Le spectacle de la répression inédite du mouvement de contestation dans le centre-ville de Beyrouth au cours du week-end dernier a suscité plusieurs interrogations sur les raisons justifiant le recours à une violence aussi disproportionnée après deux mois de manifestations relativement pacifiques. Face aux protestataires, les éléments de la brigade antiémeute et des forces de l’ordre chargées de la protection du Parlement. La ministre sortante de l’Intérieur Raya el-Hassan a d’ailleurs reconnu, dimanche, que « des erreurs avaient été commises » et ordonné l’ouverture d’une enquête.
Face à la multitude des services et instances chargées de maintenir l’ordre sur les lieux, plusieurs questions s’imposent : comment sont coordonnées les opérations sécuritaires sur place, qui décide du passage d’une opération de maintien de l’ordre à des mesures plus musclées, et quels services sont chargés de mettre en œuvre ces mesures ? Signe de la complexité et du caractère sensible du sujet, ainsi que du flou qui l’entoure, plusieurs experts sécuritaires et militaires interrogés par L’Orient-Le Jour ont eu du mal à démêler l’écheveau complexe des opérations.

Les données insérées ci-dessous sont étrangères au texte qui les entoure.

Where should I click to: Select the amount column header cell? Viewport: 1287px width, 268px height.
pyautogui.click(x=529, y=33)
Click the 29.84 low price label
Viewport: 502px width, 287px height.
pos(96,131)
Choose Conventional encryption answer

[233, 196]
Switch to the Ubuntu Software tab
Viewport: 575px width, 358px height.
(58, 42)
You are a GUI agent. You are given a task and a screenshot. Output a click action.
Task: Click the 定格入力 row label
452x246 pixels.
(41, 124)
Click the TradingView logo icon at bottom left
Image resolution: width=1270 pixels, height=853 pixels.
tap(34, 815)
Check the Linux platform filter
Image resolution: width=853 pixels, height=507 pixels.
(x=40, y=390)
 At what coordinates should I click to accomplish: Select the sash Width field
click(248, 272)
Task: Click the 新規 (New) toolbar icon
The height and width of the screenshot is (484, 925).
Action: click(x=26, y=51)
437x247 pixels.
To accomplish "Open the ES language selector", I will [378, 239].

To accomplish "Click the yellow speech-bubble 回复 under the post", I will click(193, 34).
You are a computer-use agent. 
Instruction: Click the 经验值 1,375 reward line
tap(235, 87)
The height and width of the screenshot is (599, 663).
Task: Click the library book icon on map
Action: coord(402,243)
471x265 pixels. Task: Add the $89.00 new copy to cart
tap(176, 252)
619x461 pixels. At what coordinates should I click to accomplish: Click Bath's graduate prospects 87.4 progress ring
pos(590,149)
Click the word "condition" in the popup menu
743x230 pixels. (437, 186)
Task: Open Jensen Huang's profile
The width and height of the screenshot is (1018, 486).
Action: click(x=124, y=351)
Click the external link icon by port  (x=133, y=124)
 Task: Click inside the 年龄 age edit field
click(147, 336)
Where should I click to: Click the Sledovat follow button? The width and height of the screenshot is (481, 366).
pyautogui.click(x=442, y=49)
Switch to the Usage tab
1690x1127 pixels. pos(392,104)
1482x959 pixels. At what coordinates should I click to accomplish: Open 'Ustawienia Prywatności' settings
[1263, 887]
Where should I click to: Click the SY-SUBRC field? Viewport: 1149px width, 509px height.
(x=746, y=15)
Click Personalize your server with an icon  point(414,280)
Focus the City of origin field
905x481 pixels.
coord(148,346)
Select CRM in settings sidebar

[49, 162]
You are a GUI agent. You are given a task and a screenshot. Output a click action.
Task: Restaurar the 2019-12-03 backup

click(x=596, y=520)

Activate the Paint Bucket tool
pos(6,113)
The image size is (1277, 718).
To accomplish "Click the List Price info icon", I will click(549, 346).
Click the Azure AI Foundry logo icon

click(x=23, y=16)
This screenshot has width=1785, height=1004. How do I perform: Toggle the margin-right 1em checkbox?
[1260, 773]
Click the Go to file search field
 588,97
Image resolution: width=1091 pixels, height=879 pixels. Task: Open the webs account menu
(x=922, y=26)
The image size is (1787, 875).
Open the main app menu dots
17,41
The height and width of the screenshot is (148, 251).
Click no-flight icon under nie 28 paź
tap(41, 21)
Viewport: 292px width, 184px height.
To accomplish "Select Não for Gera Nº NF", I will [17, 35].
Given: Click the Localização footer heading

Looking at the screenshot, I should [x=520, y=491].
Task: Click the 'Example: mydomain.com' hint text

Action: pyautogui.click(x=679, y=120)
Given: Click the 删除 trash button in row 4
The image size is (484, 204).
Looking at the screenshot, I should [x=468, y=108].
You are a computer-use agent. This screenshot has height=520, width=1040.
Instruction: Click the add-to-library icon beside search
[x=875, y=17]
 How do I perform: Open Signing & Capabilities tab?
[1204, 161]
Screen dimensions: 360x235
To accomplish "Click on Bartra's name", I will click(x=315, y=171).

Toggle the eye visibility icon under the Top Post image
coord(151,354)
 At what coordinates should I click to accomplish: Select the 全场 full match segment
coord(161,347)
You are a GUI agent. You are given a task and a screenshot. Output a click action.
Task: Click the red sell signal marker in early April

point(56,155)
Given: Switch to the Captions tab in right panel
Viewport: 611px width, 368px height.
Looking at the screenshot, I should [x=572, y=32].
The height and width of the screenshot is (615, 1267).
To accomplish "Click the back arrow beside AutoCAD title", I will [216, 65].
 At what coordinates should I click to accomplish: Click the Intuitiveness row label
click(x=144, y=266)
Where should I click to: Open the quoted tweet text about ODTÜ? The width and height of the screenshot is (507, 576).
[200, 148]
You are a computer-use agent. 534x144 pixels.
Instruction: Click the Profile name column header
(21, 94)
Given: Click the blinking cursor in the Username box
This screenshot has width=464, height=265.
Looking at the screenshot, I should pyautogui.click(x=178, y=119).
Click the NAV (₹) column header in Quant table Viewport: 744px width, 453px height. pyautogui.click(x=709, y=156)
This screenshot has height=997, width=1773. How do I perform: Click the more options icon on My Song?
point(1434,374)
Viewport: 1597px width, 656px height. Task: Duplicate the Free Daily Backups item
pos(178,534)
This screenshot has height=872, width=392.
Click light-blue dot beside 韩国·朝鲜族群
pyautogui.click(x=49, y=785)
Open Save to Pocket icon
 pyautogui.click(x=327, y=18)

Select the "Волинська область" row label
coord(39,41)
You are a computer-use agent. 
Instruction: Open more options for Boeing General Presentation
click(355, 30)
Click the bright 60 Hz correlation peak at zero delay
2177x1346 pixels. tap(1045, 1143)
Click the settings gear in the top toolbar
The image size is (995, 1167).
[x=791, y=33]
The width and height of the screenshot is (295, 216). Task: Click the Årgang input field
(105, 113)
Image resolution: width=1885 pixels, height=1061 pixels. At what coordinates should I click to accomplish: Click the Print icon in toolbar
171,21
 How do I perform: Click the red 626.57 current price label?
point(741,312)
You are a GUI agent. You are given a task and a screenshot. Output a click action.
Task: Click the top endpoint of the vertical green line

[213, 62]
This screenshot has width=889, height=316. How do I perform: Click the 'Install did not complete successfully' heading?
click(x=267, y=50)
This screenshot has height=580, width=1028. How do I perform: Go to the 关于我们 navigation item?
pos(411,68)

Dans le centre-ville, trois services sécuritaires distincts étaient principalement à l’œuvre le week-end dernier : la brigade antiémeute relevant des Forces de sécurité intérieure, la police du Parlement et l’armée. Trois institutions dont le mode de travail, la formation et la culture institutionnelle diffèrent radicalement, d’où la difficulté de coordonner leurs tâches respectives.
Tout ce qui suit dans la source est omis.